Капитан принес свою книгу и счеты. Справившись с книгой и пощелкав минуты две на счетах, он объявил сумму, которую должен был ему Гельфрейх за квартиру до конца месяца и за обеды. Семен Иванович расплатился, и мы весьма дружелюбно, расстались. Когда вынесли вещи, Семен Иванович взял под мышку рыжего кота, давно уже беспокойно тершегося у его ног, подняв хвост палочкой вверх и изредка коротко мяукая (вероятно, опустошенный вид комнаты привел его в тревожное настроение), и мы уехали.
IX
Прошло еще три или четыре сеанса. Надежда Николаевна приходила ко мне в десять или одиннадцать часов и оставалась до сумерек. Не раз я просил ее остаться пообедать с нами, но она всегда, как только кончался сеанс, поспешно уходила в другую комнату, переодевалась из синего платья в свое черное и тотчас же прощалась.

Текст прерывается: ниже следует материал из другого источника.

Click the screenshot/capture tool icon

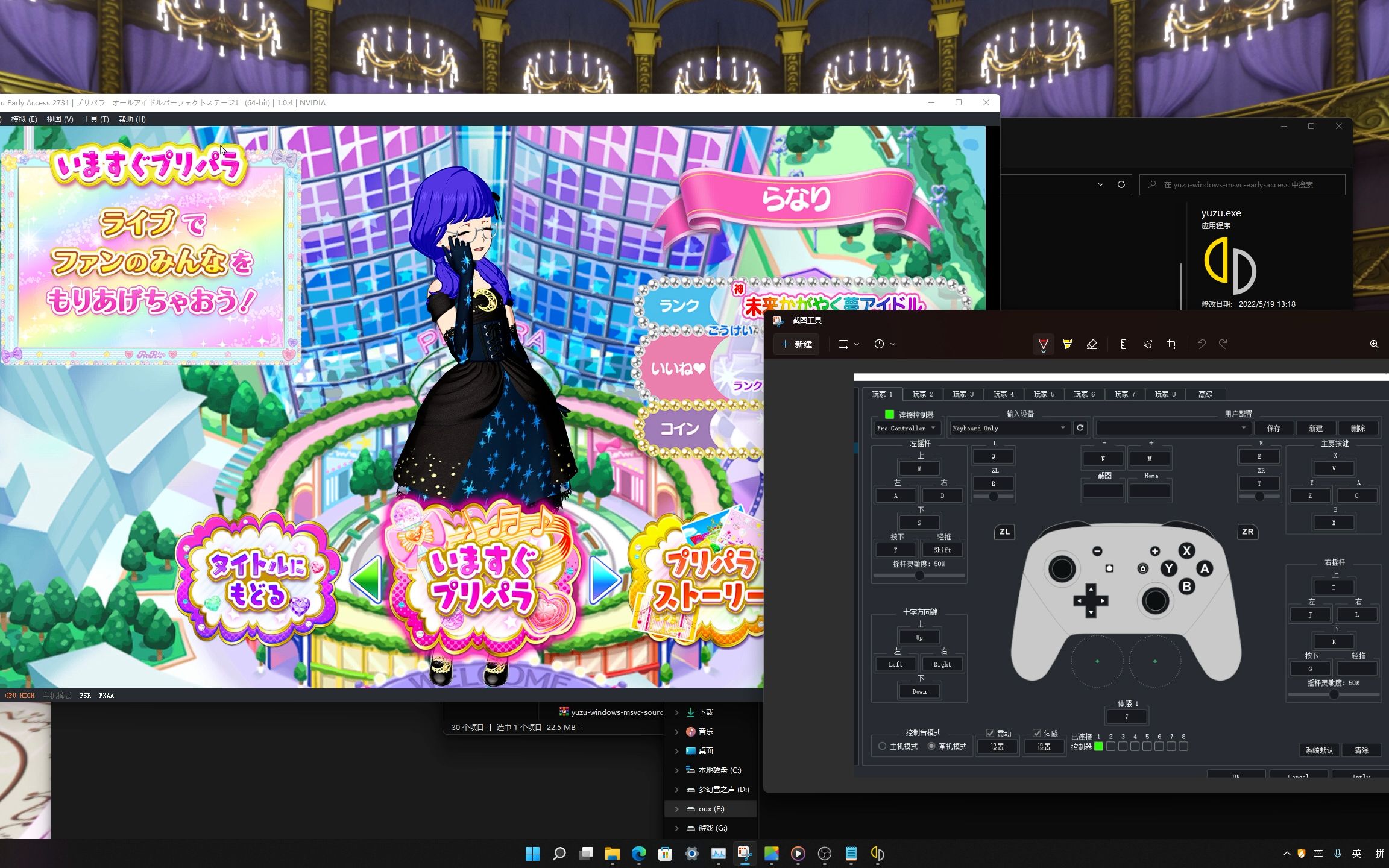coord(745,854)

Ее лицо за эти несколько дней сильно изменилось. Какое-то мрачное и тоскливое выражение замечалось около ее губ и в впадинах ее серых глаз. Она редко говорила со мною и немного оживлялась только тогда, когда в мастерской сидел за своим мольбертом Гельфрейх, продолжавший, несмотря на мои уговаривания приняться за что-нибудь серьезное, писать одну кошку за другой. Кроме рыжего натурщика, в нашей квартире откуда-то появилось штук пять или шесть разнообразного возраста, пола и цвета кошек, которых Агафья Алексеевна беспрекословно кормила, хотя и вела с ними беспрерывную войну, выражавшуюся преимущественно в том, что она, забирая их по нескольку под мышку, выкидывала на черную лестницу. Но коты жалобно покрикивали у дверей, и мягкое сердце нашей домоправительницы не выдерживало: дверь отворялась, и натурщики снова овладевали квартирой.